Supplied passage

# My Moms MG



## eastwood1875 (Jun 21, 2013)

Bit of a detailing project - My Moms MG 

Was hard work but worth it!

Daz


----------



## Jenny H (Aug 25, 2013)

Good job there Daz  

Jenny


----------



## eastwood1875 (Jun 21, 2013)

Jenny H said:


> Good job there Daz
> 
> Jenny


Thanks Jen - arms are aching now though!


----------



## YELLOW_TT (Feb 25, 2004)

Nice job 8)


----------



## Hoggy (May 8, 2002)

Hi, Very nice. 8) 
Hoggy.


----------



## eastwood1875 (Jun 21, 2013)

Thanks guys 

Daz


----------



## Spaceman10 (Nov 15, 2011)

Hi daz

Looking good mate 
Nice little car

Phil


----------



## eastwood1875 (Jun 21, 2013)

Spaceman10 said:


> Hi daz
> 
> Looking good mate
> Nice little car
> ...


Cheers Phil mate 

Was a big job and I'm knackered now but I enjoyed it 

Daz


----------



## j8keith (Jun 26, 2009)

Great little cars, you've done a good job, not easy on older red cars.


----------



## mwad (Oct 11, 2013)

Looks good

Good work


----------



## Palmer666 (Jan 8, 2013)

I had one of these as my first car and I still swear blind that it is the best drive I've had ( not to say the tt or s2000 were bad) never a dull moment even if you are going 30 mile an hour. It looks a beauty and good job on the detail.


----------



## dextter (Oct 29, 2007)

This was my MGB GT from about 3 years ago.....great little motor ! 8)


----------



## Hoggy (May 8, 2002)

dextter said:


> This was my MGB GT from about 3 years ago.....great little motor ! 8)


Hi, Very nice.. 8) 
Hoggy.


----------



## dextter (Oct 29, 2007)

Cheers Hoggy 8)


----------



## TJS (May 6, 2002)

A nice job ! .... could you also do mine ?


----------



## Hoggy (May 8, 2002)

TJS said:


> A nice job ! .... could you also do mine ?


Hi, And another nice one. 8)

I saw a nice Green one yesterday when I took my XR3 for a blast.
Hoggy.


----------



## eastwood1875 (Jun 21, 2013)

Beautiful MG's lads


----------

Record set
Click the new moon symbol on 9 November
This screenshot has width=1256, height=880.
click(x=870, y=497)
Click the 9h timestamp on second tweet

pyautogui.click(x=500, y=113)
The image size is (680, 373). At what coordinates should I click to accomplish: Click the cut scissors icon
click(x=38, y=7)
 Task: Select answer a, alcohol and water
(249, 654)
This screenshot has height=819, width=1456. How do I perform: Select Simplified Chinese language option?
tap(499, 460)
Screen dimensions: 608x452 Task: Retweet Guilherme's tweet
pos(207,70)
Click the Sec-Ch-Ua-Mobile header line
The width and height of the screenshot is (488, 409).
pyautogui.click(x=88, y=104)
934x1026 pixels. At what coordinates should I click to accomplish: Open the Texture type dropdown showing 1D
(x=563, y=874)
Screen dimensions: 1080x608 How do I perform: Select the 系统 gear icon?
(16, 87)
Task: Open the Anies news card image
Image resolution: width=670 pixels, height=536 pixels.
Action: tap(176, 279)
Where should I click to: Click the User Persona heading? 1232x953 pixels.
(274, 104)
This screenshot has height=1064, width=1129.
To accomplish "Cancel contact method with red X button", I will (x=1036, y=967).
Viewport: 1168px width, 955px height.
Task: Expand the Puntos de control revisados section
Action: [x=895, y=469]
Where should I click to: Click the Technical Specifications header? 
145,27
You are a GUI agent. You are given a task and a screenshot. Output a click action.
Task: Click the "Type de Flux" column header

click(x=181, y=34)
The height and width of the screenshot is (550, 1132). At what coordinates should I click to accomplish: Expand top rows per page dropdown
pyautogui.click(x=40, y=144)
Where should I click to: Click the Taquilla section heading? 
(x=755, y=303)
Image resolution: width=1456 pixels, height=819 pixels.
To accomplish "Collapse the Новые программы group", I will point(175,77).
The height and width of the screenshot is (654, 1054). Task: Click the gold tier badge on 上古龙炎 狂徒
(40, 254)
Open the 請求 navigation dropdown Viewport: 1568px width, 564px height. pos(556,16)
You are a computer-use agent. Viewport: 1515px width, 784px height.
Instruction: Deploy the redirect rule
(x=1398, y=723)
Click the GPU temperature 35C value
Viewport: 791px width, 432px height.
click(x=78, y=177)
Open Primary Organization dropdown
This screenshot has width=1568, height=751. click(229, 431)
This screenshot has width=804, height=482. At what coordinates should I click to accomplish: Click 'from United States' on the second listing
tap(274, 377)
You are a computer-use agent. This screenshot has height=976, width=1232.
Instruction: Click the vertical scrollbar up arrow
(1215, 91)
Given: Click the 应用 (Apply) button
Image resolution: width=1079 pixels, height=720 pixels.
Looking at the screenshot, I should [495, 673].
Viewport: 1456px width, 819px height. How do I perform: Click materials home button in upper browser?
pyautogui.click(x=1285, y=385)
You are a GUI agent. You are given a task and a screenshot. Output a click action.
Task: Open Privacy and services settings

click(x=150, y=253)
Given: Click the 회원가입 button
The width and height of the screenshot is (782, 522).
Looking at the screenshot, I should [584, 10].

Task statement
Update the MG detailing thread, everything from "I had one of" down to "on the detail.", so that "first car" reads "second car", and write out that stretch in full. The lines have no connection to the MG detailing thread.

Response to this exercise
I had one of these as my second car and I still swear blind that it is the best drive I've had ( not to say the tt or s2000 were bad) never a dull moment even if you are going 30 mile an hour. It looks a beauty and good job on the detail.